The Miletus discourse is the only sermon of Paul to a Christian audience recorded in Acts—and it is one of the most moving texts in the NT. Paul bids farewell to the elders of Ephesus knowing he will not see them again. The speech is a pastoral testament: he recalls his ministry (20:18-21), announces his destiny (20:22-24), warns of future dangers (20:29-31), and commits them to God (20:32). The phrase ‘the church of God, which he obtained with his own blood’ is one of the most explicit declarations of Christ’s divinity in the NT—the blood shed on the cross is the blood of God incarnate.
Acts 20:35-38
"In all things I have shown you that by working hard in this way we must help the weak and remember the words of the Lord Jesus, how he himself said, ‘It is more blessed to give than to receive.’ And when he had said these things, he knelt down and prayed with them all. And there was great mourning among them all. And they embraced Paul and kissed him, being sorrowful most of all because of the word he had spoken, that they would not see his face again. And they accompanied him to the ship."

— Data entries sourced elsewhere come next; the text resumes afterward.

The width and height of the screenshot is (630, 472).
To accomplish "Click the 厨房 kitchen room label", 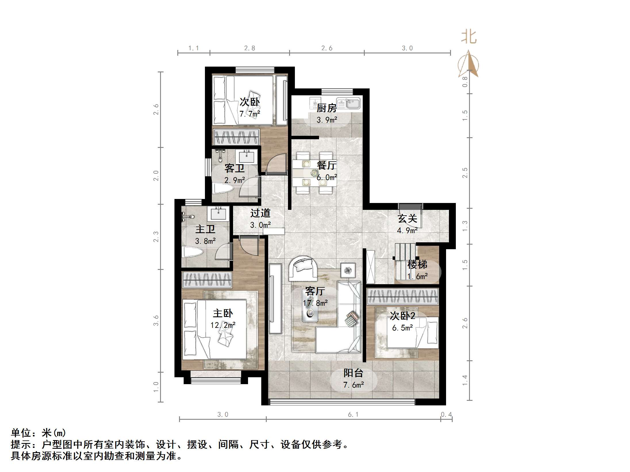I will tap(326, 108).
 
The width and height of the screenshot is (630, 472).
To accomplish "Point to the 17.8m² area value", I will tap(315, 303).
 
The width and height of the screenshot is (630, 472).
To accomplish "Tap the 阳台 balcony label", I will tap(353, 373).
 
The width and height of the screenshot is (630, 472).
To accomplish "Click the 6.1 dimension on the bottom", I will tap(353, 415).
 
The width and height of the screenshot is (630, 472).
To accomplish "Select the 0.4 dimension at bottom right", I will tap(446, 415).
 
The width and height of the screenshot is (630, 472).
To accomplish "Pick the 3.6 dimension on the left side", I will tap(156, 320).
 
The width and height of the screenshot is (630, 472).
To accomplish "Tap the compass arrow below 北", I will tap(470, 65).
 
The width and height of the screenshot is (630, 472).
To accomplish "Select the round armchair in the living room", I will tap(303, 269).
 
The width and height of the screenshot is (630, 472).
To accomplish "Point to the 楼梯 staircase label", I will tap(417, 264).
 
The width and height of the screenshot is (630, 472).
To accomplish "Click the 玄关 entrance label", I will tap(407, 219).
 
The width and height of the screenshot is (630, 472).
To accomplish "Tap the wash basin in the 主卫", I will tap(218, 214).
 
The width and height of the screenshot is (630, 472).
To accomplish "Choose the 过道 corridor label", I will tap(260, 213).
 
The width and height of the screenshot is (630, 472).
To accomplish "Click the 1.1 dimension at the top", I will tap(193, 48).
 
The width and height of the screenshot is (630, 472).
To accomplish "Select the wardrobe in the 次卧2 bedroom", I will tap(403, 297).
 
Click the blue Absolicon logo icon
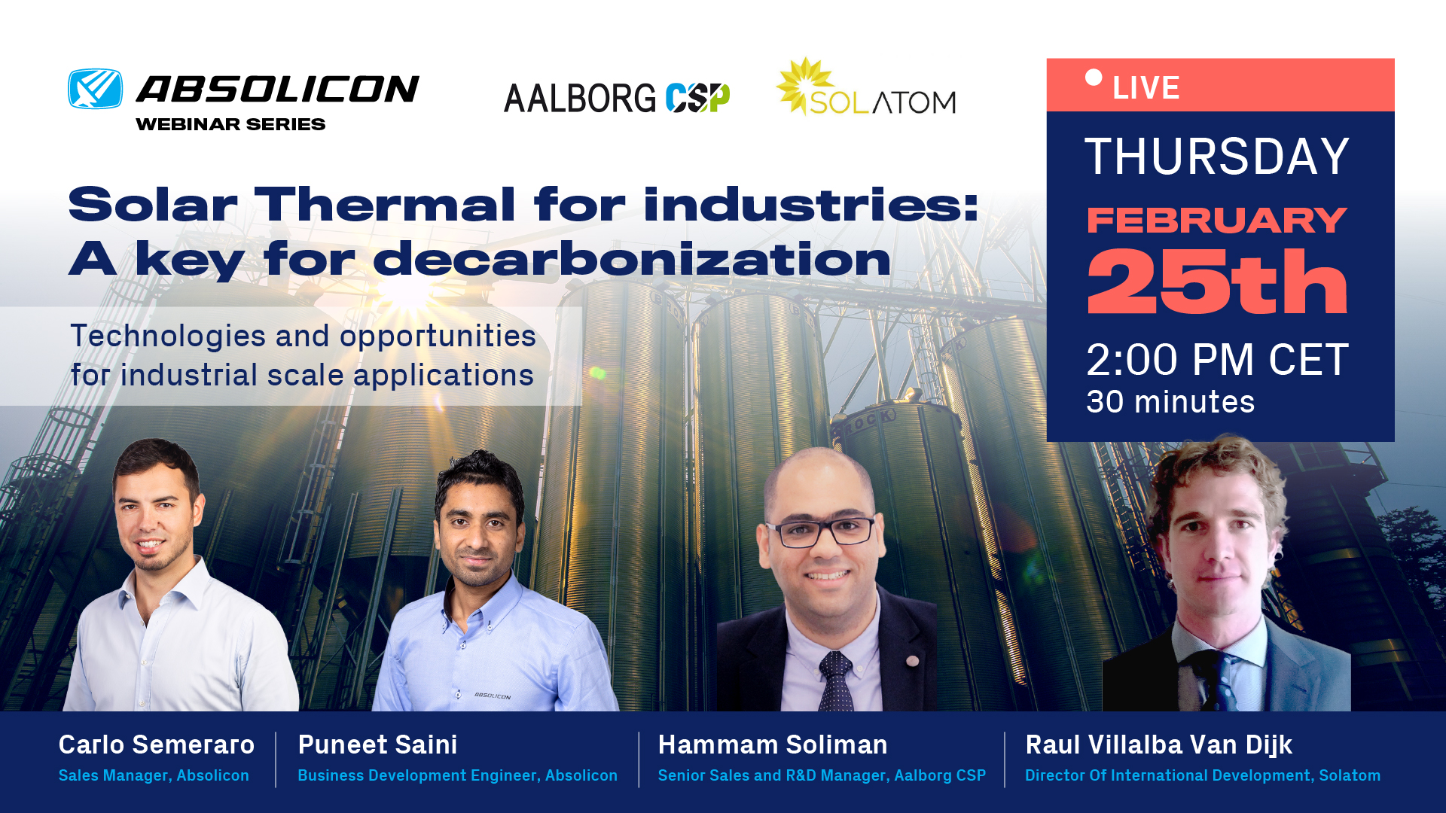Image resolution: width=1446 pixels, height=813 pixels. coord(96,89)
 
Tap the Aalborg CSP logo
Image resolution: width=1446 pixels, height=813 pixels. coord(617,98)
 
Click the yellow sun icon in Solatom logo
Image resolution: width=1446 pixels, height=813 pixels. coord(805,84)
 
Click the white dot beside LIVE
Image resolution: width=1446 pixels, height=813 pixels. coord(1094,78)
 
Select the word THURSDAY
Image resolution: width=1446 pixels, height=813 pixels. coord(1216,157)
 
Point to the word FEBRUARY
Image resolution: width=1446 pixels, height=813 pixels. coord(1216,221)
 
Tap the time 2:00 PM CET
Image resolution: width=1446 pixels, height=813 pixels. coord(1216,360)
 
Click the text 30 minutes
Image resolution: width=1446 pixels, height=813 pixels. coord(1170,402)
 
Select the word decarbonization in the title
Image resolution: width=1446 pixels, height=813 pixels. coord(632,260)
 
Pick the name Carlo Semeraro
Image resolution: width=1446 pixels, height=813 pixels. coord(157,744)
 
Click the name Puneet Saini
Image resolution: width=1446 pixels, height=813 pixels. coord(377,744)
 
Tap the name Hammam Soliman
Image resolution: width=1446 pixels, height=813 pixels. coord(773,744)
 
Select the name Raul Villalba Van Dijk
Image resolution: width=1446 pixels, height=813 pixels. coord(1158,745)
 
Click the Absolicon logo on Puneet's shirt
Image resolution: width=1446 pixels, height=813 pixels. coord(493,696)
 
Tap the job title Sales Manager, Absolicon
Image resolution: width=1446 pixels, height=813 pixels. coord(154,775)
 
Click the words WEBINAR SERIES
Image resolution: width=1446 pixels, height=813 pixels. coord(230,124)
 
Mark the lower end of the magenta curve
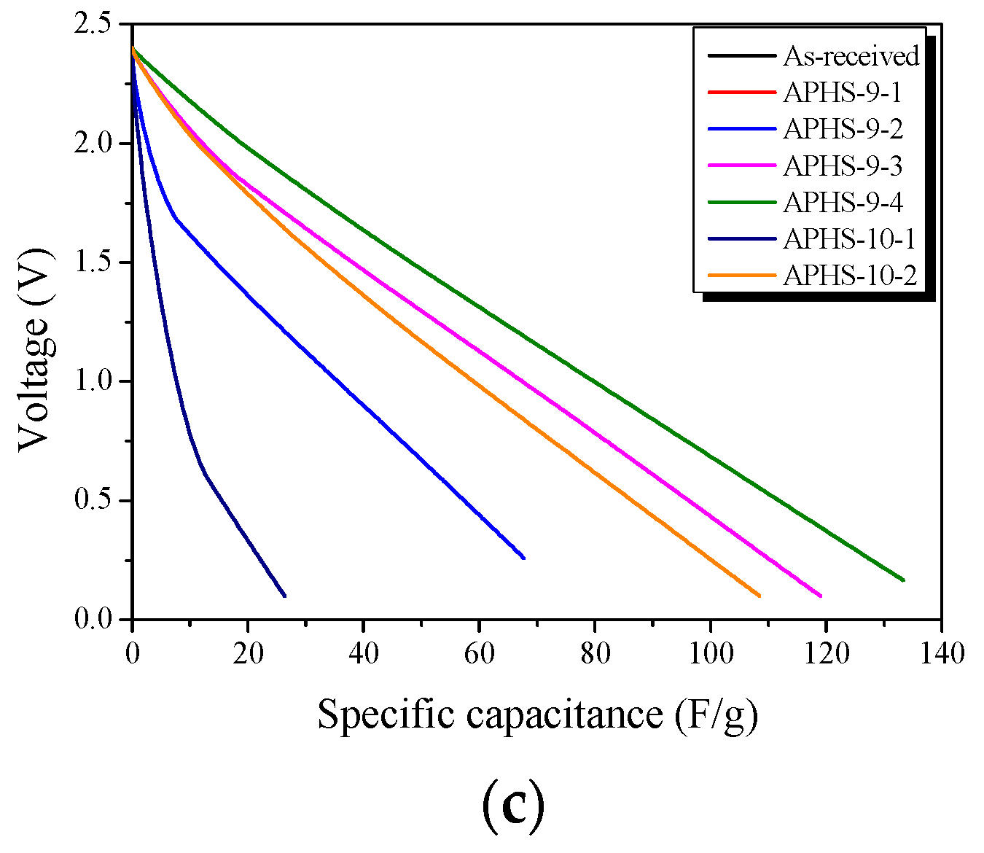pos(821,596)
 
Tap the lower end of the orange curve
pos(760,596)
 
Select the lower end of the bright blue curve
pos(523,558)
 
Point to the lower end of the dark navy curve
pos(284,596)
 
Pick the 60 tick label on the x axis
pos(479,653)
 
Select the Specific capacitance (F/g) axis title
pos(537,714)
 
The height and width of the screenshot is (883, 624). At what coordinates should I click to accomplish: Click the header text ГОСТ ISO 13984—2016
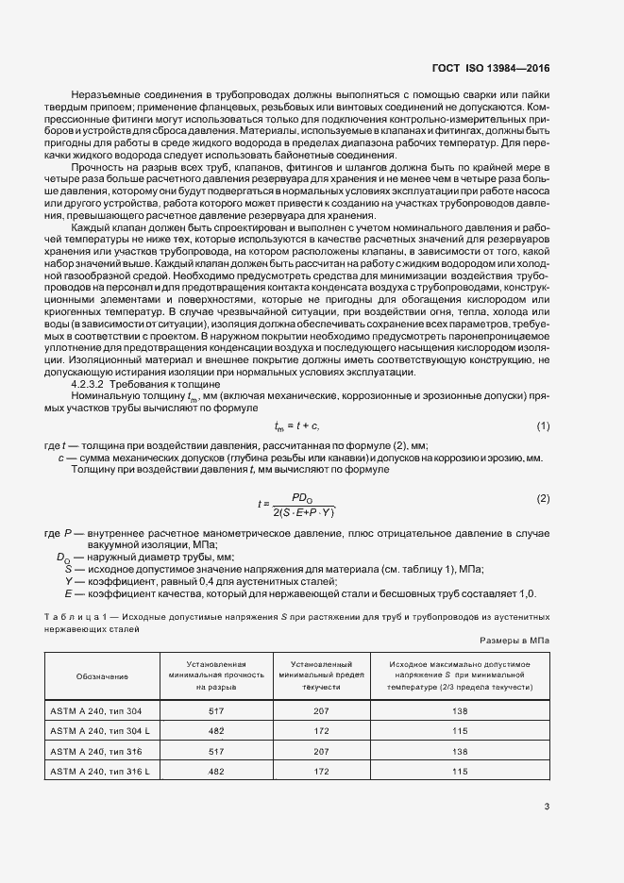[x=492, y=68]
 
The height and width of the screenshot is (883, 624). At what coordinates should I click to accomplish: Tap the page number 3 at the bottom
[x=547, y=806]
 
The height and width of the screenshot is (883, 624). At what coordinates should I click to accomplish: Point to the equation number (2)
[x=543, y=497]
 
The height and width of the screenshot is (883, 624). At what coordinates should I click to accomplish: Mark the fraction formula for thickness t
[x=300, y=504]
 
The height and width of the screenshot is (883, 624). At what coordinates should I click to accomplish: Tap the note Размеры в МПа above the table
[x=514, y=640]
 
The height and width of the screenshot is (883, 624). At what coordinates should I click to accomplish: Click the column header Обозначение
[x=105, y=676]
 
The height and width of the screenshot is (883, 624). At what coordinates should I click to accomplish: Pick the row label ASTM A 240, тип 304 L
[x=100, y=731]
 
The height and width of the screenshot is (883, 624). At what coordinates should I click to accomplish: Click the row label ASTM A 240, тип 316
[x=95, y=751]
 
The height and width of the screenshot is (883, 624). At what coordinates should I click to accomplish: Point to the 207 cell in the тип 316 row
[x=322, y=751]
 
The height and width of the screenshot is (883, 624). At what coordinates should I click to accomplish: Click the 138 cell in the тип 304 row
[x=460, y=710]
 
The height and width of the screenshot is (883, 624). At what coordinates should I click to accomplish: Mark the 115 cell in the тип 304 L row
[x=460, y=731]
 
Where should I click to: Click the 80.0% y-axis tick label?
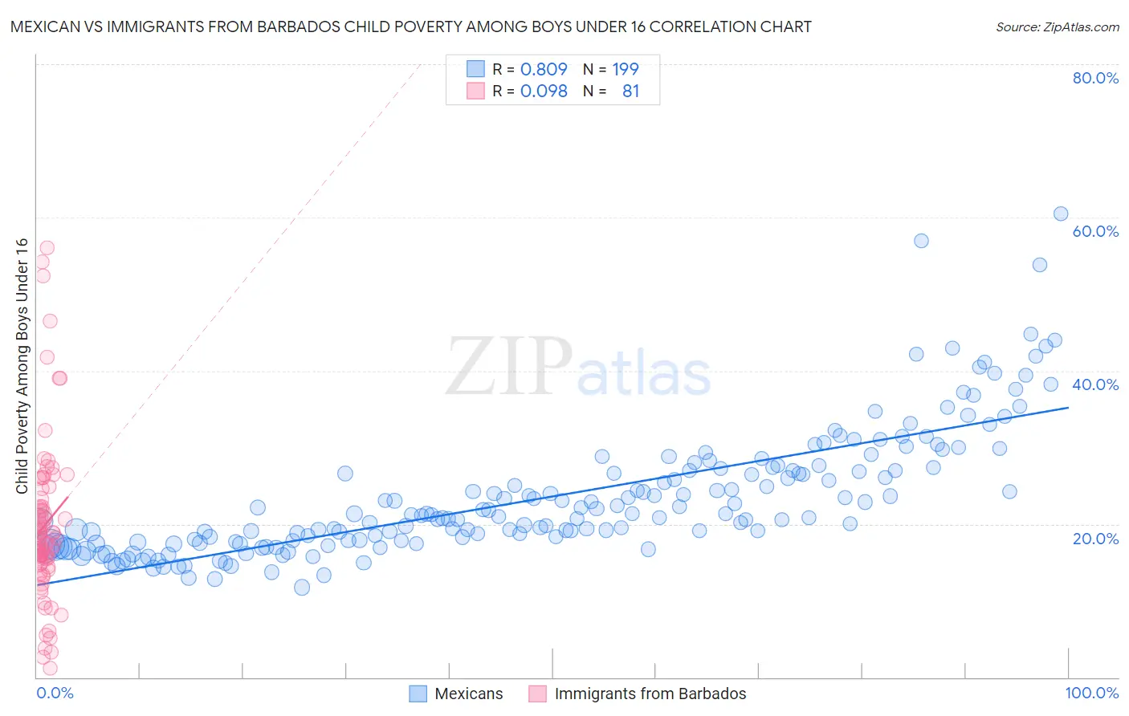tap(1095, 78)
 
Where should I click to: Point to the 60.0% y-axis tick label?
tap(1095, 231)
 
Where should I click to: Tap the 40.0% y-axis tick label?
tap(1095, 384)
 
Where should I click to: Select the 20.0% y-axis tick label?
tap(1095, 538)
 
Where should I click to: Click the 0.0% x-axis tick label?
tap(55, 693)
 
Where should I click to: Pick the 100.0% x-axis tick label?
tap(1091, 693)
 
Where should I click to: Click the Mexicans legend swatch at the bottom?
tap(418, 694)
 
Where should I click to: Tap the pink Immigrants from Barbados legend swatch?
tap(537, 694)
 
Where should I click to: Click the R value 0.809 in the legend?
tap(544, 70)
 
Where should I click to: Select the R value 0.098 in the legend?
tap(544, 92)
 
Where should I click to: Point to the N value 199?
tap(626, 70)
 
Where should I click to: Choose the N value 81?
tap(630, 92)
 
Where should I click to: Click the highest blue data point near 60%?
tap(1061, 214)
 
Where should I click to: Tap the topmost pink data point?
tap(47, 248)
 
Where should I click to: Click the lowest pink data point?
tap(50, 668)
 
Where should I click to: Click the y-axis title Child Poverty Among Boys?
tap(22, 366)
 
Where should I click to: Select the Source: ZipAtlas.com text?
tap(1057, 26)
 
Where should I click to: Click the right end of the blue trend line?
tap(1068, 408)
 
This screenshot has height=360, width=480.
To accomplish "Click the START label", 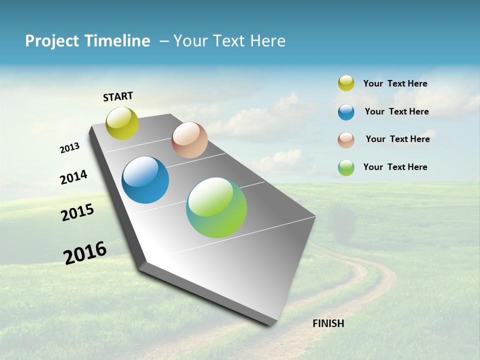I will pos(118,96).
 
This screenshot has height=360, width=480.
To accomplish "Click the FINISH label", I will pos(328,324).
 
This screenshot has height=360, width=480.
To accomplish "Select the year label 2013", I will pos(70,148).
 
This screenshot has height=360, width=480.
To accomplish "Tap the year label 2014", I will pos(74,177).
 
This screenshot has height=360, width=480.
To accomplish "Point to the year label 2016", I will pos(85,253).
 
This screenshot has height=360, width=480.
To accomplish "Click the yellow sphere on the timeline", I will pos(122,123).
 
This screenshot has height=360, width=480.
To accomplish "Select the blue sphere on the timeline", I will pos(146,180).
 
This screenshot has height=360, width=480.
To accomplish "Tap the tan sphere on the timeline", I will pos(190,140).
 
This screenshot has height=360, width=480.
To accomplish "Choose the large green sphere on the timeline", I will pos(216,208).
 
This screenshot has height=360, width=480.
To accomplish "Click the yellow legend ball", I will pos(346,84).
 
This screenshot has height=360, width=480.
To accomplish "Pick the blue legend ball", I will pos(346,112).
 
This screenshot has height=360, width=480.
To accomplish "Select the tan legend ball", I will pos(346,140).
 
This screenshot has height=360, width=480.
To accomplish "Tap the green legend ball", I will pos(346,168).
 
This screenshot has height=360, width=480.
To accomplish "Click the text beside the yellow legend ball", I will pos(395,84).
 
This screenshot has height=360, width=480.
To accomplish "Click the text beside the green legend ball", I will pos(395,167).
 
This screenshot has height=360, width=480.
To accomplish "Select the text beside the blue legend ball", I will pos(396,112).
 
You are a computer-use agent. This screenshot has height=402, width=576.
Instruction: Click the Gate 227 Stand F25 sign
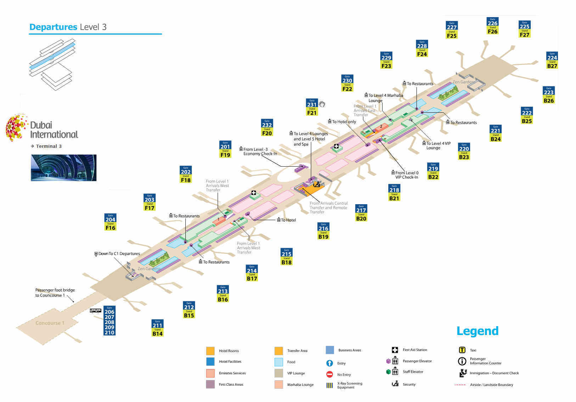click(452, 30)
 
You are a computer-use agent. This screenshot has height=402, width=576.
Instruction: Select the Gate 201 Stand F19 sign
click(225, 149)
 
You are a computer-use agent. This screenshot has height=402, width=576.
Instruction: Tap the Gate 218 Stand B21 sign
click(394, 192)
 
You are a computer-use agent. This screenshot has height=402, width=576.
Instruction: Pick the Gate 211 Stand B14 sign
click(157, 328)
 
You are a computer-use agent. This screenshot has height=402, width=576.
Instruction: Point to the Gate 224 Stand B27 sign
click(552, 60)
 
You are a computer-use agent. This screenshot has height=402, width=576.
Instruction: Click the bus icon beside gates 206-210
click(95, 311)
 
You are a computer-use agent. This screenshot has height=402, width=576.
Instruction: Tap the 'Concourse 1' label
click(50, 323)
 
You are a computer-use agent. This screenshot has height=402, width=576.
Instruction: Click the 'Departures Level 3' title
click(68, 27)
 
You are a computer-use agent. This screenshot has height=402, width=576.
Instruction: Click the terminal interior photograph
click(63, 168)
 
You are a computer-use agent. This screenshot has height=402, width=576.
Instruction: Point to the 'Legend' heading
click(477, 331)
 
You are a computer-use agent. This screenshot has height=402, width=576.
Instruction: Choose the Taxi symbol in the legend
click(462, 350)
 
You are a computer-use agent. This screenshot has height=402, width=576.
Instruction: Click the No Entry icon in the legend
click(329, 374)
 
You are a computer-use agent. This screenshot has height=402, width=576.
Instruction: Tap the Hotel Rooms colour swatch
click(210, 351)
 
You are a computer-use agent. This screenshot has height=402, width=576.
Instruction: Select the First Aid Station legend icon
click(395, 350)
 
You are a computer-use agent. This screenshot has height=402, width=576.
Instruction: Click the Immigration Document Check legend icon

The final scene of the Miletus discourse is extraordinarily tender: Paul kneels and prays with the elders, they weep, embrace him, and accompany him to the ship. The quotation of Jesus—‘It is more blessed to give than to receive’—is not recorded in any of the four Gospels. It is an ‘agraphon’ (an unwritten saying of Jesus) preserved by oral tradition and cited by Paul. This reminds us that the Gospels did not record everything Jesus said (John 21:25). The farewell at Miletus is the model of pastoral relationship: deep love, transparency, faithfulness to the Gospel, and trust in God’s grace.